Sayfa alıntısı:
━━━━━━━━━━━━━━━━━━━━
Cemil ERTEM
Bugün biraz Meksika’dan bahsedeceğiz ama öncelikle Türkiye’deki şu dolar yükselişi “sıkıntısına” değinmek istiyorum. Türkiye’de dolar yukarı çıkmaya başladığında üç kesimde panik başlar. Bürokrasi, medya ve (bu ikisinin telaşına bağlı olarak) halk…
Çünkü Türkiye’de ekonomi tümüyle dolara endeksli dizayn edilmişti. İhracat son derece sınırlıydı ve borca, ithalata dayalı bir ekonomi IMF reçeteleriyle yürümeye çalışıyordu. Kamu bankaları sürekli zarar ediyor ve banka sistemi sürekli açık pozisyonda çalışıyordu. Bunun için banka sisteminin, kamu ve özel olarak, dolar talebi ve borcu en üst düzeydeydi. Sanayi ancak kalite ve fiyat olarak iç pazara hakimdi ve bütün girdilerini dolar bazında ithalatla sağlıyordu.
Bundan dolayı Merkez Bankası’ndan başlamak üzere devletin tüm kurumları ve medya TL’sının gereksiz değerli olması için her türlü çabayı gösteriyor ve bunun algısını oluşturuyordu. Ayrıca, yüksek faiz, değerli TL’si ve bunun sonucunda finansallaşmaya, ithalata dayalı ekonomi de Türkiye’ye dayatılıyordu.
Burada “yabancılar” hem finans alanında hem de ihracatta kazanıyorlardı.
Ülke, onlar için borçlandırma ve ihracat cenneti bizim için yoksulluk cehennemi idi. Tabii bir müddet sonra lastik patlıyor ve IMF heyeti kapıya dayanıyordu. Banka sisteminin dağ gibi döviz borcunu ödemesi için işe çok yüksek oranlı devalüasyonla başlanıyordu. Ama ondan önce yabancılar ve bizdeki işbirlikçiler çoktan TL’den dolara geçmiş oluyorlardı. Bir gecede halk yoksullaşıyor, kamunun dolar borcu ikiye katlanıyor ve Türkiye, dışarısı ve onun yerli işbirlikçileri için daha fazla çalışmak zorunda kalıyordu. Bu saadet zinciri, emlak, toprak gibi rant alanlarını da dolarla fiyatlandırıyor ve bir avuç aile ve onun beslediği bürokrasi-siyaset mekanizması sürekli zenginleşirken halk sürekli fakirleşiyordu.
2008’den şimdiye…
Türkiye bu “saadet zincirini” 2008’de Erdoğan’la kırdı. Şimdilerde Volckerci bürokrasi ve geleceğini 20. yüzyıldan kalma küresel finans oligarşisine bağlamış 'iş dünyası' 2008 yılında, tıpkı şimdi olduğu gibi, IMF ile iplerin koparılmasına direnmiş ve Erdoğan’dan vazgeçme yolunu daha o zaman aramaya başlamıştı.
━━━━━━━━━━━━━━━━━━━━
Veri bölümü:

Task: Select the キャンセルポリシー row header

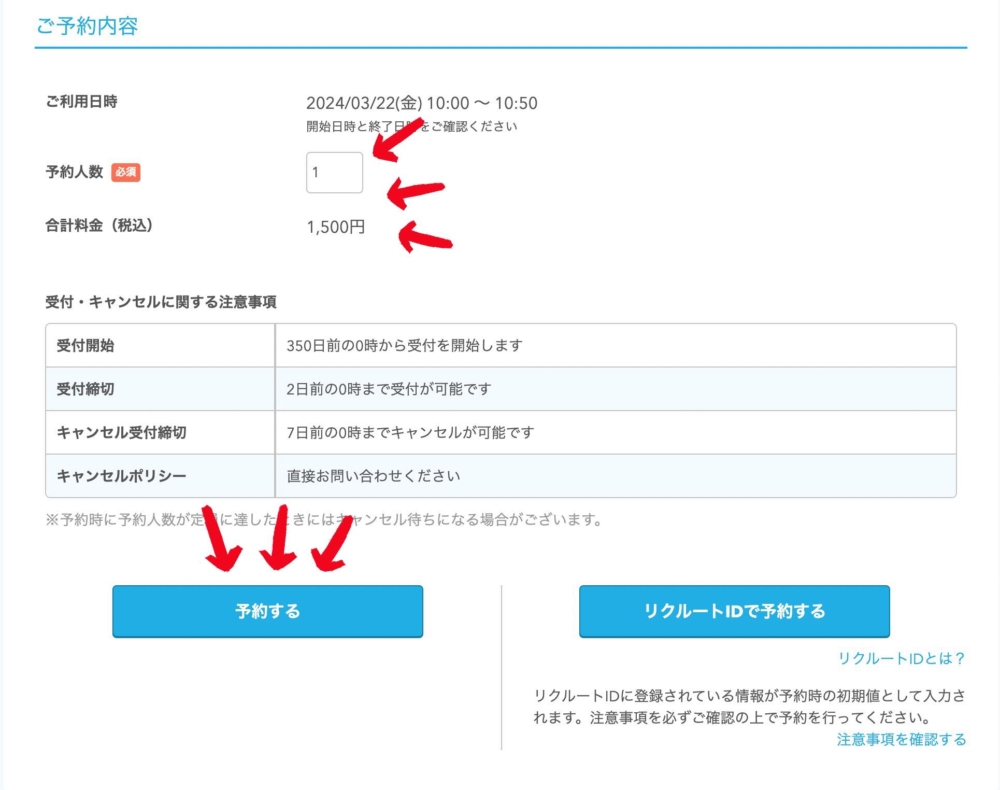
━━━━━━━━━━━━━━━━━━━━
Yönerge:
Dolar yükselişini anlatan yazıda "Cemil ERTEM" ifadesinden "bazında ithalatla sağlıyordu." ifadesine kadar uzanan bölümü hiç değiştirmeden çıktı olarak ver.

Tam yanıt:
Cemil ERTEM
Bugün biraz Meksika’dan bahsedeceğiz ama öncelikle Türkiye’deki şu dolar yükselişi “sıkıntısına” değinmek istiyorum. Türkiye’de dolar yukarı çıkmaya başladığında üç kesimde panik başlar. Bürokrasi, medya ve (bu ikisinin telaşına bağlı olarak) halk…
Çünkü Türkiye’de ekonomi tümüyle dolara endeksli dizayn edilmişti. İhracat son derece sınırlıydı ve borca, ithalata dayalı bir ekonomi IMF reçeteleriyle yürümeye çalışıyordu. Kamu bankaları sürekli zarar ediyor ve banka sistemi sürekli açık pozisyonda çalışıyordu. Bunun için banka sisteminin, kamu ve özel olarak, dolar talebi ve borcu en üst düzeydeydi. Sanayi ancak kalite ve fiyat olarak iç pazara hakimdi ve bütün girdilerini dolar bazında ithalatla sağlıyordu.